Scottish councils face court action from Christian Institute on policy over transgender pupils The Times 28.10.18

The original article is here.

More than half of Scotland’s local authorities face court challenges over controversial guidance on transgender pupils in schools.

Seventeen councils, including Edinburgh, Glasgow and Aberdeen, have been threatened with legal action by parents supported by the Christian Institute, a group that successfully challenged the Scottish government’s named persons legislation.

Lawyers for the group claim the guidance, produced by LGBT Youth Scotland and funded by the Scottish government, could mislead teachers and schools into thinking that equality law gives “absolute rights” to transgender people “to the exclusion of the rights of other service users”.

The charity is demanding to know the steps taken by councils to check the guidance’s compatibility with equality law and the Human Rights Act. A letter sent by lawyers acting for the institute states: “Your council has endorsed this guidance. However, it contains some key errors and omissions which mean the guidance is liable to mislead schools as to their rights and duties. This could lead to unnecessary legal action against schools and the council.”

The document, Supporting Transgender Young People: Guidance For Schools in Scotland, urges teachers not to tell parents if their child changes gender in school, unless the child gives permission.

School staff are advised to inform councils of parents who “struggle” with their child’s transgender identity and that children as young as four “should be supported to explore and express their identity ”.

The institute argues that parents have the right to be kept informed by a school of matters relating to their child’s development and wellbeing.

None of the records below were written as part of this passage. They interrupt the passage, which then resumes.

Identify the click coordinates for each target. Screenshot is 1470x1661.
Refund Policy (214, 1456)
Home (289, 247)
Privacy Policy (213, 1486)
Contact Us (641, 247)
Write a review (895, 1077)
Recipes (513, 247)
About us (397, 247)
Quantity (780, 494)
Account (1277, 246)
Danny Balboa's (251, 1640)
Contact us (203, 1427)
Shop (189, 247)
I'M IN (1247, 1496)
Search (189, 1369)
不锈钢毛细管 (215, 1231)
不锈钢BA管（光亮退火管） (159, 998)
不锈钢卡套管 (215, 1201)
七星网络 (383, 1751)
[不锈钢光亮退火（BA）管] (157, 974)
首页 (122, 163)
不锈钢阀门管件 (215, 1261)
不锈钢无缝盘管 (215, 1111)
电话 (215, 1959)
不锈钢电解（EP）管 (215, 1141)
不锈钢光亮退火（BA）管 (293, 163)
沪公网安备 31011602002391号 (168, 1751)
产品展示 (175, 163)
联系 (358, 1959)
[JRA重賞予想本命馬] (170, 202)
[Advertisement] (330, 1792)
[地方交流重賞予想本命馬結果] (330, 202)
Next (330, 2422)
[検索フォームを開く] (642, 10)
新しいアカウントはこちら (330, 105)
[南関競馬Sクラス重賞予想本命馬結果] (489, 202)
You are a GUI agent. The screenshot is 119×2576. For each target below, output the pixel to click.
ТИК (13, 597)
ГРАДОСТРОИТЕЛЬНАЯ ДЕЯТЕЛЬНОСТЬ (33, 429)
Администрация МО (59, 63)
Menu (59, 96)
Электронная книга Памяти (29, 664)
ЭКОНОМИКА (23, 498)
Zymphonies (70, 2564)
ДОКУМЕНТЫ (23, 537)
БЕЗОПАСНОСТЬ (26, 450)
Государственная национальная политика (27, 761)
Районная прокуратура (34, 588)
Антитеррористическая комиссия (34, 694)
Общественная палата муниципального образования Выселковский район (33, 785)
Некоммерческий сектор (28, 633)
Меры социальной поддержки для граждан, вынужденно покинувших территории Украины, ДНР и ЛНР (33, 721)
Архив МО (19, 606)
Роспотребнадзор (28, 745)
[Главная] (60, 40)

Simon Calvert, a spokesman for the institute, said: “The Scottish government withdrew its endorsement of the guidance when we pointed out the legal errors in it. Now it’s time for councils to pull the plug on it too, before their schools are sued by parents or pupils whose rights have been breached.”

James Morton, from Scottish Trans Alliance, said: “Trans young people in school are very vulnerable, and the guidance is intended to help schools look after them, in a way that respects all other students.”